Queria saber qual a importância dos saberes empíricos e populares na hora de pensar no alimento ou para que ele serve. Existe isso? Você realmente busca fazer essa mistura entre estudo e saberes orais?

Com certeza! Tenho conhecido pessoas que cozinham e tem ligação com candomblé, a culinária indígena, tem as técnicas que minha avó aprendeu com a sogra dela que era italiana? Esses saberes herdados, tradicionais, que são os que você não necessariamente aprende em livro, eu acho fundamental.

É algo que não tem preço, você aprender com uma passagem oral.
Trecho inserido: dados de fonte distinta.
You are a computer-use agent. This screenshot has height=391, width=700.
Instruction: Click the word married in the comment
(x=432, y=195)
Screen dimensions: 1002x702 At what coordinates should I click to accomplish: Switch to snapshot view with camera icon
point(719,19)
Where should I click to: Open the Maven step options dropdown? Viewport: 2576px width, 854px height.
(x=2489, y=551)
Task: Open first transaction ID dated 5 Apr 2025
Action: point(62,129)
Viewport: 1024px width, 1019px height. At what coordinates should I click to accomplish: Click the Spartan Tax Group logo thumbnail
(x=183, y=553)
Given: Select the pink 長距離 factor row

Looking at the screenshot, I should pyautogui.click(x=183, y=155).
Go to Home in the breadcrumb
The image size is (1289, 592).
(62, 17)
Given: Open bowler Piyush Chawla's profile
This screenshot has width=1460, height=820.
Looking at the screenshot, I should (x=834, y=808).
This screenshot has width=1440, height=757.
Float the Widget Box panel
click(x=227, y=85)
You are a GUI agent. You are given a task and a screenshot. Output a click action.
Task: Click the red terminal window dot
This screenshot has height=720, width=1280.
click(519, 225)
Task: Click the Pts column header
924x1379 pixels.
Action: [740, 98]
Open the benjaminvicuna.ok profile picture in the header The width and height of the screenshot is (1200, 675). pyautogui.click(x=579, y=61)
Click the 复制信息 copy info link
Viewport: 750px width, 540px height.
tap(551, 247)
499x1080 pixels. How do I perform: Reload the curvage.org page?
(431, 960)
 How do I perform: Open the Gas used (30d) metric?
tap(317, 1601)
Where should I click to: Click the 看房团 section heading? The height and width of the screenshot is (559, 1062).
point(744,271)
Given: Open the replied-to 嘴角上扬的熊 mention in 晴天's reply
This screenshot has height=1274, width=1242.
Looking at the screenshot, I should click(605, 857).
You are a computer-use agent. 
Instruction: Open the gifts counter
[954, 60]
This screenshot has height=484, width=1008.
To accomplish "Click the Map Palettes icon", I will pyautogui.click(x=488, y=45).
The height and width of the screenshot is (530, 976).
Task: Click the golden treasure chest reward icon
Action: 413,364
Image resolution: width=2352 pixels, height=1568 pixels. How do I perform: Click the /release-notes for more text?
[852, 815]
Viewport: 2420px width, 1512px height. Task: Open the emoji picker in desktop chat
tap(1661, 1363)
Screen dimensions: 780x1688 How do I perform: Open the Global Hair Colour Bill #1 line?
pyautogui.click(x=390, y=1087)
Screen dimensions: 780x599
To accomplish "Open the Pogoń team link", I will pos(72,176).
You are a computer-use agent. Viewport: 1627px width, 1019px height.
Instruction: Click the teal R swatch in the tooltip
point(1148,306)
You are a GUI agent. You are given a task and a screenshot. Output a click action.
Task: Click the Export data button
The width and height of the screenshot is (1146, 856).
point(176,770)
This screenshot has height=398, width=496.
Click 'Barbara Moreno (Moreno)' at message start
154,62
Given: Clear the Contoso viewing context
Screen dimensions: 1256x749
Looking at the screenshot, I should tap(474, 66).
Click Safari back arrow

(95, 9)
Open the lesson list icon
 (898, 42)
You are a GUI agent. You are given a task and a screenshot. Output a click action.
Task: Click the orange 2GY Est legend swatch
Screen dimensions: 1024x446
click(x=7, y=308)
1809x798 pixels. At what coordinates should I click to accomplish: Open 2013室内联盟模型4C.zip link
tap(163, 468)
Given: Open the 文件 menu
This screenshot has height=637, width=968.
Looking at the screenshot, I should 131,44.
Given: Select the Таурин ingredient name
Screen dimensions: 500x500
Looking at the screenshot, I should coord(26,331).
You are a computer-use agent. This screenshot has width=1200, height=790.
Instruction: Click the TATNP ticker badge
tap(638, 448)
Por isso que eu acho muito importante a gente manter um certo tipo de tradição alimentar para que a nossa história não se perca. Além disso, tem uma afetividade muito grande, né? Eu quando faço o macarrão da minha vó em casa meus filhos lembram e ficam felizes por estarem comendo a comida da bisa. Acho que tudo agrega na culinária, mas especialmente esses saberes tradicionais.

Nos últimos meses, assistimos o debate sobre pautas raciais intensificar. Aqui, nessa entrevista, você já disse que te achavam esquisita e que acabou virando meme por falar de alimentação saudável. Você acha que se fosse uma mulher branca seus conselhos de alimentação saudável seriam mais bem aceitos? Você acha que teria mais adeptos?

Com certeza absoluta! Eu jamais viraria um meme se fosse uma pessoa branca. Principalmente se fosse um homem branco. Mas sendo mulher negra com certeza. Tem muito uma carga racial nessa questão toda. Talvez se alguma mulher branca estivesse falando as coisas que eu estou falando, as pessoas aceitariam muito mais fácil. Mas gostam de boicotar mulher negra, né? O preconceito está tão enraizado que a pessoa nem pensa em ouvir porque já acredita que eu estou falando algo que não é interessante. É muito triste.

Você consegue enxergar algum futuro ideal para a alimentação e tudo que está ao redor dela no Brasil?

O ideal seria começar por uma boa reforma agrária, incentivando a produção e consumo de alimentos orgânicos e agroecológico. E também uma divisão de trabalho domésticos bem feito dentro de casa para não deixar as mulheres sobrecarregadas.